The review process is also changing. Reviewers are approving AI generated code more readily. The output looks professional. It is well-formatted, sensibly named, and syntactically clean. That surface plausibility lowers vigilance. Poor design choices hidden beneath a clean surface pass review in ways they might not have before.
The skill gap this creates is quiet and slow moving. Nobody loses the ability to code overnight. But the muscle of reading unfamiliar code critically, of understanding why something works before shipping it, weakens without exercise.
Conclusion
All of the above can be summarised in a single observation. AI does not automatically improve software delivery. It amplifies the engineering system it operates within.
Teams with strong testing cultures, disciplined review processes, and a genuine commitment to code quality are finding that AI tooling makes them faster without meaningfully degrading their output. The guardrails they already had in place absorbed the noise.
Teams without those foundations are finding that AI makes them faster at accumulating the exact problems I described above. More code, more bugs, more debt, more risk, arriving faster than before.

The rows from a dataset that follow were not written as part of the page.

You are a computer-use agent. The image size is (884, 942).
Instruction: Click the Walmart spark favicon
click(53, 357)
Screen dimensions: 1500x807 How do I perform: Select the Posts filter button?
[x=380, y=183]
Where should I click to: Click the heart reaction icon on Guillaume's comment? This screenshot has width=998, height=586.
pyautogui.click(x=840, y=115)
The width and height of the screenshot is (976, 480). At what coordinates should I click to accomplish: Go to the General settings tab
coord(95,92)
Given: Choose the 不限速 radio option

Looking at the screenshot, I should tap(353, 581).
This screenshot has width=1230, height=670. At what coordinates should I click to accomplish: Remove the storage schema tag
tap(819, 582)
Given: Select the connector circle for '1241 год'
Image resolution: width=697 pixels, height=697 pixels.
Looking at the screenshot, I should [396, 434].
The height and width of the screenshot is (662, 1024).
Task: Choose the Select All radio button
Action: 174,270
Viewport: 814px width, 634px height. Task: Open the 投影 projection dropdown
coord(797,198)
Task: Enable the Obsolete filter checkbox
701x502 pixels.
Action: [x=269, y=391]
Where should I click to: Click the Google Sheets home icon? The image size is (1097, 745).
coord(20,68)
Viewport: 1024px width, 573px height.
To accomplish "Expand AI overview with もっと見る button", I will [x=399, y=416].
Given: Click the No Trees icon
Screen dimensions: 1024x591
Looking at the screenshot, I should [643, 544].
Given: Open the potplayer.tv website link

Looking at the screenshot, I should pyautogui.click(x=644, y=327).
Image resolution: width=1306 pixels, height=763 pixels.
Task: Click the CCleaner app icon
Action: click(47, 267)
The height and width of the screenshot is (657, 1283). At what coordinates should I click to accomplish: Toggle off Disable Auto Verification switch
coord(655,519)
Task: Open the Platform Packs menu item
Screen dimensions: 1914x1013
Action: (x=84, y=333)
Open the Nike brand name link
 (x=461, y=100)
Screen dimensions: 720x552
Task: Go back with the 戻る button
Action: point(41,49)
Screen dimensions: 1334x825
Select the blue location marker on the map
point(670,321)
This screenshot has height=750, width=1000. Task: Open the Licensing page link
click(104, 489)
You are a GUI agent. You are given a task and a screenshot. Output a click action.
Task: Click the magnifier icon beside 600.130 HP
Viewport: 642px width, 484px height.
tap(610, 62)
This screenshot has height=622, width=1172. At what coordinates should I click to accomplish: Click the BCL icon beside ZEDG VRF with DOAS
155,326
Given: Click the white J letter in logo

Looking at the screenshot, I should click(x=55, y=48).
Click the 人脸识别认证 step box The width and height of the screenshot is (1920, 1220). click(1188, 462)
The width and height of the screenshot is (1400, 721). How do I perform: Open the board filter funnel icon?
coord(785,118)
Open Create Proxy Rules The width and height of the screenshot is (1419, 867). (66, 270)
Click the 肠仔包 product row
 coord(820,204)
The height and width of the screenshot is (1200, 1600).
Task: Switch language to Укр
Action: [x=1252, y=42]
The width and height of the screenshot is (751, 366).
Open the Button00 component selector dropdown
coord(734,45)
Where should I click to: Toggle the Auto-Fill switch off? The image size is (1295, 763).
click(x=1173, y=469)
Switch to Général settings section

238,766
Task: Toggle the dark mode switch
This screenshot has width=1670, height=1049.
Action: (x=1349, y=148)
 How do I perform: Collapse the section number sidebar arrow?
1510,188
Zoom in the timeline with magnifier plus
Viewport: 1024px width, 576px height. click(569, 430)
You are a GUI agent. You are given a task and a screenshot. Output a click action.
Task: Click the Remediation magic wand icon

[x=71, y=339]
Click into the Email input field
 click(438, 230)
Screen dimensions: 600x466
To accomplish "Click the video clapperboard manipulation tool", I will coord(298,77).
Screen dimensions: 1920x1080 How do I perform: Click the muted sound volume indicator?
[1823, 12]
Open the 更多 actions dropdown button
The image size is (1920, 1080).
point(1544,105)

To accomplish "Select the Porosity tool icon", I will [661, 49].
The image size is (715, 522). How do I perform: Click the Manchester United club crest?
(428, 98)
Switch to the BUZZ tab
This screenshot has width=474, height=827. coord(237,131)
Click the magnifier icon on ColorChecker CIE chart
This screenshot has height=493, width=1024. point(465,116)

The tool is not the variable. The engineering culture it lands in is the variable. That is an uncomfortable conclusion because it means the teams that most need help from these tools are the ones least equipped to use them safely.
The velocity gains from AI coding agents are real. I am not arguing otherwise. Code does get written faster. Features do ship sooner. That part of the story is true.
But velocity is not efficiency, and speed is not quality. The downstream costs: rework, review burden, latent defects, security debt, bloated codebases, and widening skill gaps, are real too, and they are not showing up in the metrics that get celebrated.
The teams suffer the most from these symptoms share a common pattern. They adopted the speed. They did not adopt the discipline that makes the speed sustainable.